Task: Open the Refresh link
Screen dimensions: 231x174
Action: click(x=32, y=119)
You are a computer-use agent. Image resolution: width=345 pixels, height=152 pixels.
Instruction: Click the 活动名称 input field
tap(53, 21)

┄┄┄┄┄┄

■ EXERCISE PROMPT: Copy out the data shown above without altering anything.

■ RESPONSE TO THIS EXERCISE:
Task: Open the Refresh link
Screen dimensions: 231x174
Action: click(x=32, y=119)
You are a computer-use agent. Image resolution: width=345 pixels, height=152 pixels.
Instruction: Click the 活动名称 input field
tap(53, 21)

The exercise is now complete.